__Aim of the task__: Please copy out every line from the one containing "Task: Open the Как не попасть в спам tip" down through the last line, including both, and change nothing. Leave the pictures out of your answer.

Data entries
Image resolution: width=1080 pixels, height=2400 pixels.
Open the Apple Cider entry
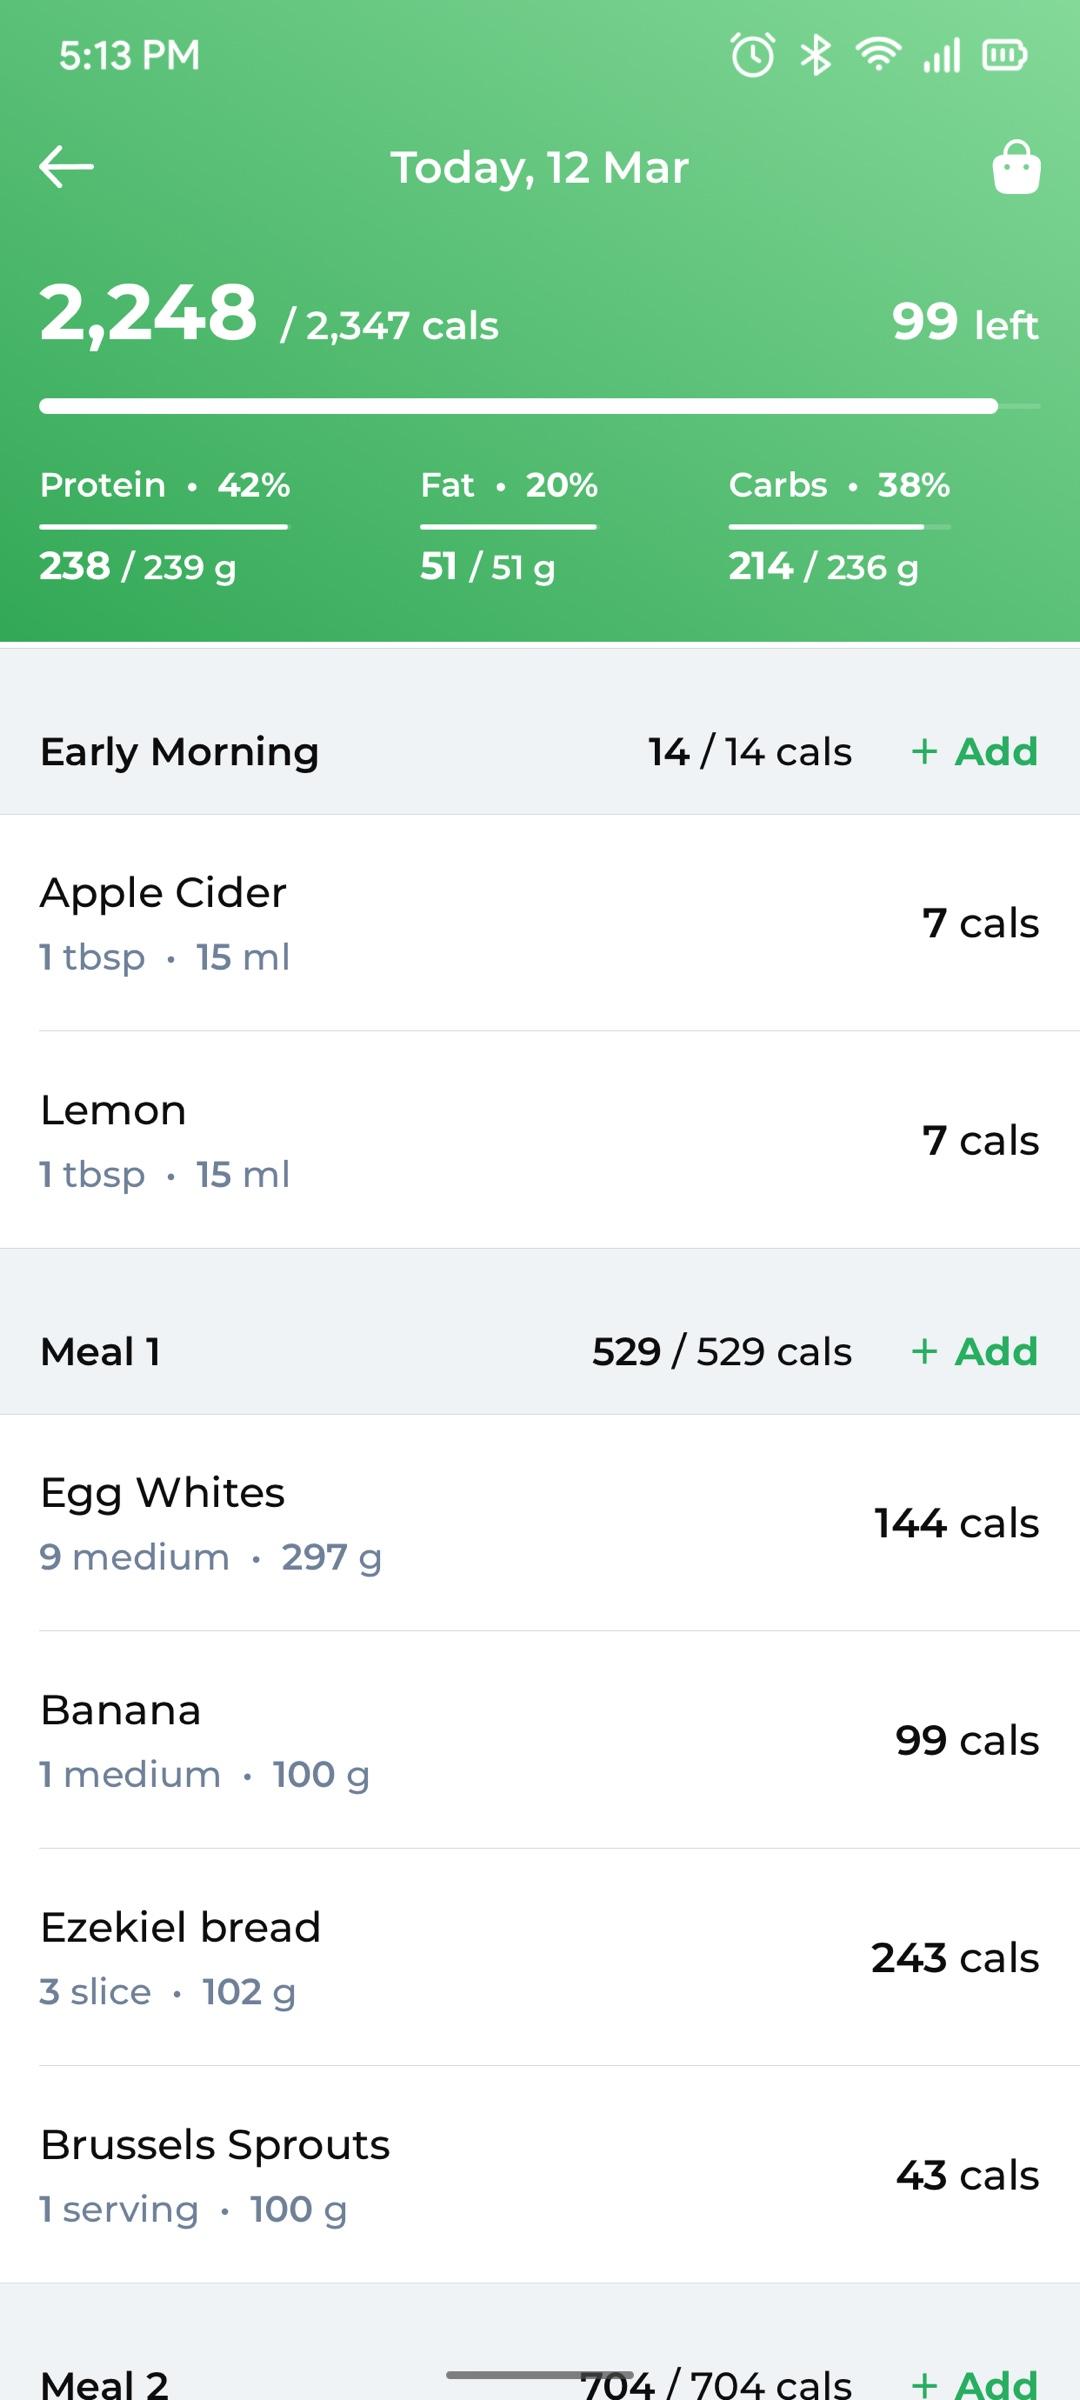click(x=540, y=923)
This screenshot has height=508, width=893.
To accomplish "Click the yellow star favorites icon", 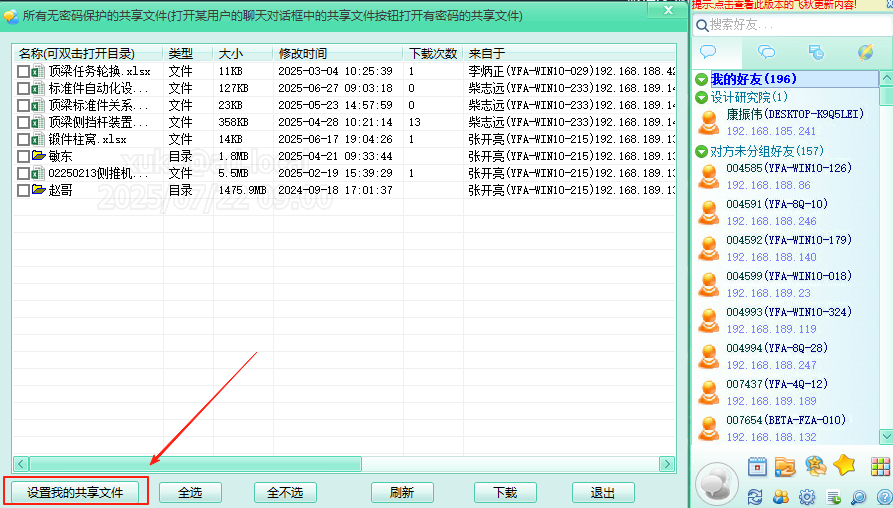I will pyautogui.click(x=844, y=465).
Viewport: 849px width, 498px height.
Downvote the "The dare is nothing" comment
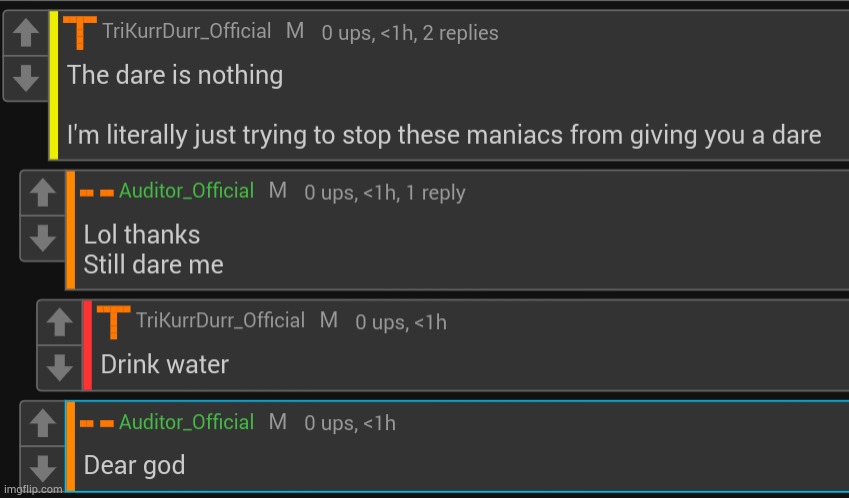coord(26,78)
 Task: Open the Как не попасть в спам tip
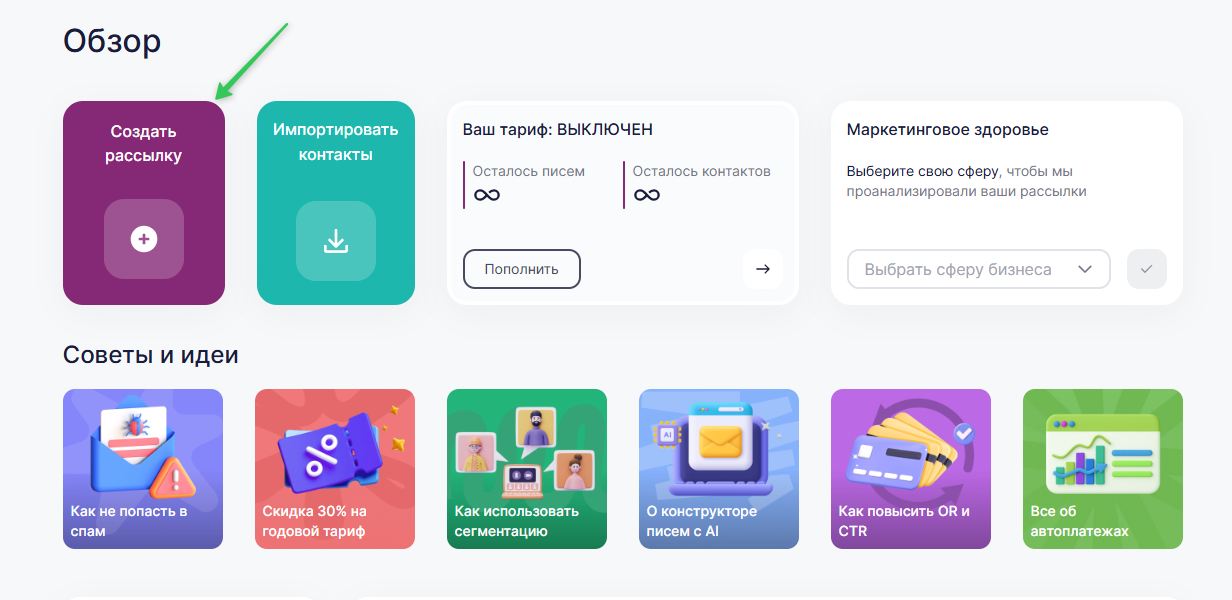tap(143, 469)
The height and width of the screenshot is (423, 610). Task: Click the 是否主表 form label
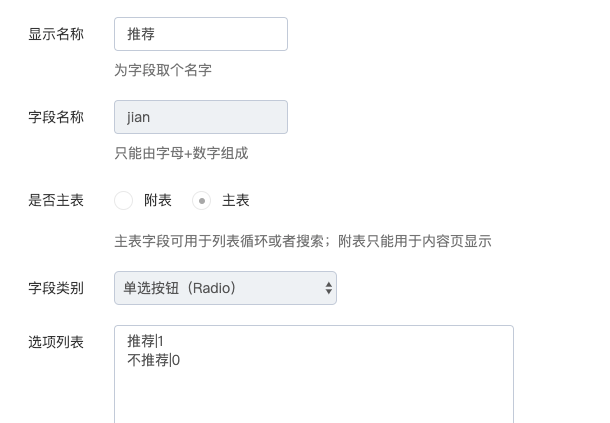(56, 200)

__The response__:
 Task: Open the Как не попасть в спам tip
tap(143, 469)
The height and width of the screenshot is (423, 610). Task: Click the 是否主表 form label
(56, 200)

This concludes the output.